#### Exercise directions
Give back each entry verbatim.
=== Given information ===
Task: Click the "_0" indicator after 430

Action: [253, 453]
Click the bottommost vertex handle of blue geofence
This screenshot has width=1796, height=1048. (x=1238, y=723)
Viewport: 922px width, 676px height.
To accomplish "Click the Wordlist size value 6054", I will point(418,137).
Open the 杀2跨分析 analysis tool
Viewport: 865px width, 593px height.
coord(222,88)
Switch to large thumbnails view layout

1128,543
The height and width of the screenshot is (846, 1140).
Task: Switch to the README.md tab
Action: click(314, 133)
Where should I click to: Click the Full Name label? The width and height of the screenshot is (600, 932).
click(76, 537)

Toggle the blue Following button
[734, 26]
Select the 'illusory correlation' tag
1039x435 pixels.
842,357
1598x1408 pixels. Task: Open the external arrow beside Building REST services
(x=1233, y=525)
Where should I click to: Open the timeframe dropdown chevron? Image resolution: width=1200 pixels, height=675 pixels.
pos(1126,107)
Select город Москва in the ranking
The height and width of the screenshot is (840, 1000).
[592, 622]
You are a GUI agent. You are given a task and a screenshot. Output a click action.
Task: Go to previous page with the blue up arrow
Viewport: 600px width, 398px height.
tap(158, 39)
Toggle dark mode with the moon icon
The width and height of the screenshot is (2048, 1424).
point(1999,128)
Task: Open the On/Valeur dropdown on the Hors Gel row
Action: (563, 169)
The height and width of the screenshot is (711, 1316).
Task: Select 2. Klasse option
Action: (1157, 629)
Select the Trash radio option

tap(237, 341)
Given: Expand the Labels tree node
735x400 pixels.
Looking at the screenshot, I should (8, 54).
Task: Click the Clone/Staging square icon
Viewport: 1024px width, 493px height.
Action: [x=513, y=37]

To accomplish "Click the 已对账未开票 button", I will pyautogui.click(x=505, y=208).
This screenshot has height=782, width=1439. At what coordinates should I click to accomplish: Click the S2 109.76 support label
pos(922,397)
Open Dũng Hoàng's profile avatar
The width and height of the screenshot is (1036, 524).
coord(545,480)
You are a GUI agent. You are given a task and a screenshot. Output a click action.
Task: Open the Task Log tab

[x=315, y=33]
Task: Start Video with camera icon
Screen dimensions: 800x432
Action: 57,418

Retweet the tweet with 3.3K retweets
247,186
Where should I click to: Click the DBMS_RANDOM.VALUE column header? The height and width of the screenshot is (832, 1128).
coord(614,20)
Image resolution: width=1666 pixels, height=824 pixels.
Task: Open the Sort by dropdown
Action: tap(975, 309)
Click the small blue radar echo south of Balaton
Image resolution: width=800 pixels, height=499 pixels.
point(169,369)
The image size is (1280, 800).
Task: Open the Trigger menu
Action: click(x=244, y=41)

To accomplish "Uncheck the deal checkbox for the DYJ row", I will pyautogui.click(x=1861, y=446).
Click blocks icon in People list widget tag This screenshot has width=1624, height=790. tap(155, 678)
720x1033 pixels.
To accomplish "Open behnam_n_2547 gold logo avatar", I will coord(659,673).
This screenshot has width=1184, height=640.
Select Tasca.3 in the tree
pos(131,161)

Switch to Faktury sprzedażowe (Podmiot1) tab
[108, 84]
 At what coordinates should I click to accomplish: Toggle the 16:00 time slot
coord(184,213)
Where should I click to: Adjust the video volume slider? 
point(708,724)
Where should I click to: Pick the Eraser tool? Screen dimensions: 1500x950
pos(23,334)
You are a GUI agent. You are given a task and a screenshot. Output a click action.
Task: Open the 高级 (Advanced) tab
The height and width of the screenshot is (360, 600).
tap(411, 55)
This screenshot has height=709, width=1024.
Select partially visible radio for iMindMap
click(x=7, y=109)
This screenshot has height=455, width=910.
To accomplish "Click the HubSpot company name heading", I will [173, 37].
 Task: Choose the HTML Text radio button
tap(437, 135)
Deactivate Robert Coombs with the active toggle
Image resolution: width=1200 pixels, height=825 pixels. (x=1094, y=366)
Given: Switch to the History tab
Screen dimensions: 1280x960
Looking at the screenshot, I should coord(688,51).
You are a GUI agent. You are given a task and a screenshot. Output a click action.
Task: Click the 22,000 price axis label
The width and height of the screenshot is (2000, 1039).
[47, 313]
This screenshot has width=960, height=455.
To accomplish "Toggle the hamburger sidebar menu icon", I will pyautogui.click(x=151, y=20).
===
#### Solved problem
Task: Click the "_0" indicator after 430

Action: [253, 453]
Click the bottommost vertex handle of blue geofence
This screenshot has width=1796, height=1048. (x=1238, y=723)
Viewport: 922px width, 676px height.
To accomplish "Click the Wordlist size value 6054", I will point(418,137).
Open the 杀2跨分析 analysis tool
Viewport: 865px width, 593px height.
coord(222,88)
Switch to large thumbnails view layout

1128,543
The height and width of the screenshot is (846, 1140).
Task: Switch to the README.md tab
Action: click(314, 133)
Where should I click to: Click the Full Name label? The width and height of the screenshot is (600, 932).
click(76, 537)

Toggle the blue Following button
[734, 26]
Select the 'illusory correlation' tag
1039x435 pixels.
842,357
1598x1408 pixels. Task: Open the external arrow beside Building REST services
(x=1233, y=525)
Where should I click to: Open the timeframe dropdown chevron? Image resolution: width=1200 pixels, height=675 pixels.
pos(1126,107)
Select город Москва in the ranking
The height and width of the screenshot is (840, 1000).
[592, 622]
You are a GUI agent. You are given a task and a screenshot. Output a click action.
Task: Go to previous page with the blue up arrow
Viewport: 600px width, 398px height.
tap(158, 39)
Toggle dark mode with the moon icon
The width and height of the screenshot is (2048, 1424).
point(1999,128)
Task: Open the On/Valeur dropdown on the Hors Gel row
Action: (563, 169)
The height and width of the screenshot is (711, 1316).
Task: Select 2. Klasse option
Action: (1157, 629)
Select the Trash radio option

tap(237, 341)
Given: Expand the Labels tree node
735x400 pixels.
Looking at the screenshot, I should (8, 54).
Task: Click the Clone/Staging square icon
Viewport: 1024px width, 493px height.
Action: [x=513, y=37]

To accomplish "Click the 已对账未开票 button", I will pyautogui.click(x=505, y=208).
This screenshot has height=782, width=1439. At what coordinates should I click to accomplish: Click the S2 109.76 support label
pos(922,397)
Open Dũng Hoàng's profile avatar
The width and height of the screenshot is (1036, 524).
coord(545,480)
You are a GUI agent. You are given a task and a screenshot. Output a click action.
Task: Open the Task Log tab

[x=315, y=33]
Task: Start Video with camera icon
Screen dimensions: 800x432
Action: 57,418

Retweet the tweet with 3.3K retweets
247,186
Where should I click to: Click the DBMS_RANDOM.VALUE column header? The height and width of the screenshot is (832, 1128).
coord(614,20)
Image resolution: width=1666 pixels, height=824 pixels.
Task: Open the Sort by dropdown
Action: tap(975, 309)
Click the small blue radar echo south of Balaton
Image resolution: width=800 pixels, height=499 pixels.
point(169,369)
The image size is (1280, 800).
Task: Open the Trigger menu
Action: click(x=244, y=41)

To accomplish "Uncheck the deal checkbox for the DYJ row", I will pyautogui.click(x=1861, y=446).
Click blocks icon in People list widget tag This screenshot has width=1624, height=790. tap(155, 678)
720x1033 pixels.
To accomplish "Open behnam_n_2547 gold logo avatar", I will coord(659,673).
This screenshot has width=1184, height=640.
Select Tasca.3 in the tree
pos(131,161)

Switch to Faktury sprzedażowe (Podmiot1) tab
[108, 84]
 At what coordinates should I click to accomplish: Toggle the 16:00 time slot
coord(184,213)
Where should I click to: Adjust the video volume slider? 
point(708,724)
Where should I click to: Pick the Eraser tool? Screen dimensions: 1500x950
pos(23,334)
You are a GUI agent. You are given a task and a screenshot. Output a click action.
Task: Open the 高级 (Advanced) tab
The height and width of the screenshot is (360, 600).
tap(411, 55)
This screenshot has height=709, width=1024.
Select partially visible radio for iMindMap
click(x=7, y=109)
This screenshot has height=455, width=910.
To accomplish "Click the HubSpot company name heading", I will [173, 37].
 Task: Choose the HTML Text radio button
tap(437, 135)
Deactivate Robert Coombs with the active toggle
Image resolution: width=1200 pixels, height=825 pixels. (x=1094, y=366)
Given: Switch to the History tab
Screen dimensions: 1280x960
Looking at the screenshot, I should coord(688,51).
You are a GUI agent. You are given a task and a screenshot. Output a click action.
Task: Click the 22,000 price axis label
The width and height of the screenshot is (2000, 1039).
[47, 313]
This screenshot has width=960, height=455.
To accomplish "Toggle the hamburger sidebar menu icon", I will pyautogui.click(x=151, y=20).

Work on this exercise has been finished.